Perched on the brink of renown, Kiev outfit Marakesh are now announcing the release of their brand new album, "M." It's available for free download, paradoxically before being released on CD. Its 39-minute running time is designed to give voice to the band's cherished themes of "sex, glam, rock, pop, and electronica... together with the power of now. And love, too."
The group's first album - "Androgyny" - appeared in 2006, but was sold only in Ukraine; a year later they produced a mini-album, "Valentine's Day" (Den' Sviatogo Valentina), and that was marketed only in Russia.
This second full-length recording should hopefully stop the flip-flopping between two markets, especially because in 2008 the ensemble was nominated for the category of "Best New Group" at the annual award ceremony of respected rock magazine, Fuzz. The publication's readership extends across both countries.
For a free download, especially when we consider the age and relative inexperience of Marakesh, this is a remarkably accomplished recording. It provides one more reason for assuming that primetime success could be near. The floppy-fringed masses above seem to agree.
Embracing the emo-inspired realms of modern Russian pop, Marakesh have managed in a very short time to fashion a sound that could confidently sit beside most major bands on Russian airwaves.
The ensemble happily list their major influences en route to the nation's IPods: Placebo, The Cure, Beck, Oasis, and Aphex Twin. The first two of these sources of inspiration sound the loudest, together with both bands' evident fondness for mascara. This theatrical streak, especially in the appearance of lead singer Mark, works towards the visual expression of what Marakesh call "androgyny-rock. It's both musically sexless and emotionally overloaded."
As if that wasn't sufficiently dramatic, the band happily crank up up the pathos further still: "Marakesh are a brutally sincere, and tragically vulnerable ensemble." Tissues all round, because there's more: "Diving into their music, you'll find both beautiful and ugly revelations of young androgyny. Addiction is guaranteed from the first song, so beware!"

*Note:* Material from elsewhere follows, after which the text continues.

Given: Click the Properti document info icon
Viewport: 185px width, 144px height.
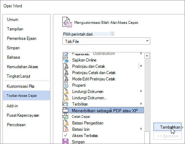Looking at the screenshot, I should click(66, 85).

Diving into their music, you'll find both beautiful and ugly revelations of young androgyny. Addiction is guaranteed from the first song, so beware!

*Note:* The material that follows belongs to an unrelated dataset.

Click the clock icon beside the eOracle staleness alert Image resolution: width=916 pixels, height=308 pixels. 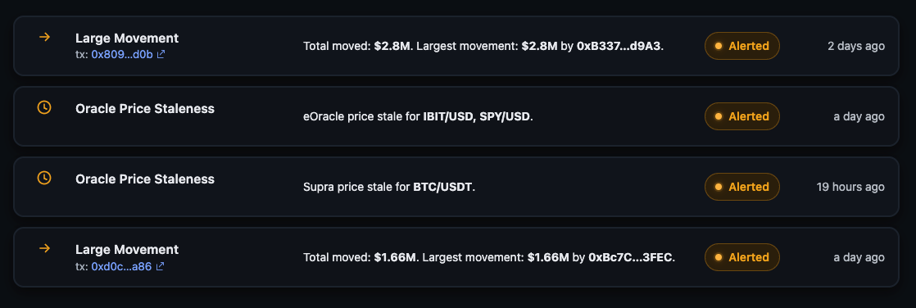tap(44, 107)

This is the kind of copy that's tailor-made for youth magazines.
This new album originally had five other titles, each of which was eventually rejected. The ultimate decision - "M" - was reached by one of the band members when it came to them in a dream(!).
"It suited the recording perfectly. The thing is that 'M' refers to nothing specifically and yet, at the same time, it has loads of possible meanings." One can see another overlap here with the role of androgyny in the band's rasion d'etre - as part of a general desire to sidestep all manner of categorizations. (It seems very possible, however, that "M" refers to a track from The Cure's "Seventeen Seconds").
The most restrictive of all these limits has been the music business; despite their existence on the periphery of big-time wheeling and dealing, the band has nonetheless already had a taste of fiscal nastiness.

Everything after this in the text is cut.